Descriptive Epidemiology of Chronic Obstructive Pulmonary Disease in US Nursing Home Residents With Heart Failure

As one of the major global health concerns, especially with an aging population, heart failure affects millions of people worldwide with significant associated morbidity and mortality.1 Heart failure disproportionately affects older adults, and its prevalence increases with advancing age.2 Heart failure is the most common reason for hospitalization in older patients, with more than 85% of all patients hospitalized with heart failure aged 65 years and older.3, 4, 5, 6 With the aging of the world's population, increases in the number of older adults affected by heart failure are expected.

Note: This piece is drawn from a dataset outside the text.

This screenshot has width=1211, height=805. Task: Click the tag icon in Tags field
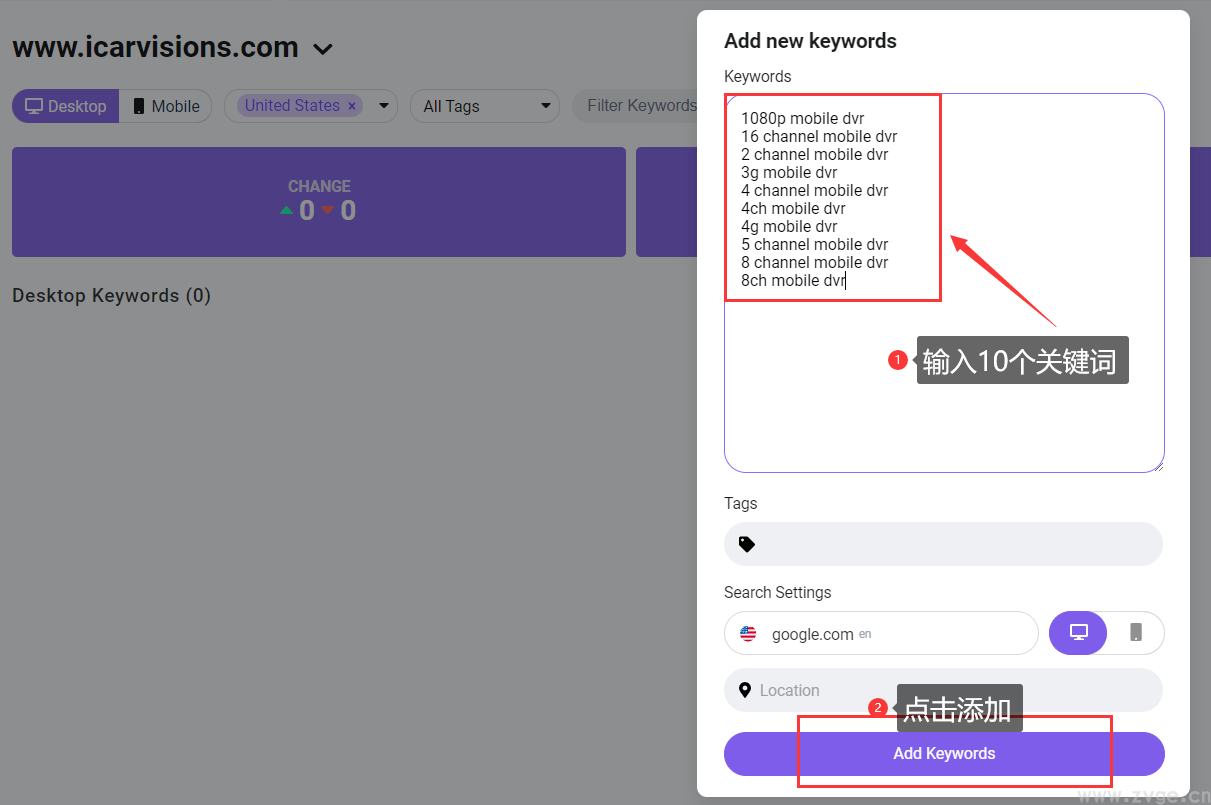pos(746,544)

People are living longer, healthier lives due to advances in the early detection and effective treatment of commonly occurring diseases and increased longevity has led to many older adults being diagnosed with multiple chronic conditions.7 Understanding how having multiple chronic conditions adversely affects patient-centered and clinical outcomes of older adults is of considerable clinical and public health importance.8 These multiple comorbid conditions are concerning because they may precipitate acute decompensation which in turn leads to greater health care utilization and increases the risk of nonfatal complications and death.9

The objectives of this large cross-sectional study were to describe the sociodemographic and clinical characteristics of nursing home residents with heart failure and Chronic Obstructive Pulmonary Disease (COPD). This pulmonary condition is one of the comorbidities with the highest mortality risk among Medicare beneficiaries hospitalized with heart failure.9 In nursing homes, residents with COPD are more likely to have comorbid heart failure than those without COPD.10 However, little is known about the epidemiology of the co-occurrence of heart failure and COPD in older adults, especially among nursing home residents, a population often neglected in clinical research. A better understanding of the co-occurrence of COPD and heart failure in nursing home residents is needed to inform the development of new interventions, or to improve existing ones, reduce the disease burden associated with these chronic conditions among older adults, and tailor management protocols according to residents’ needs.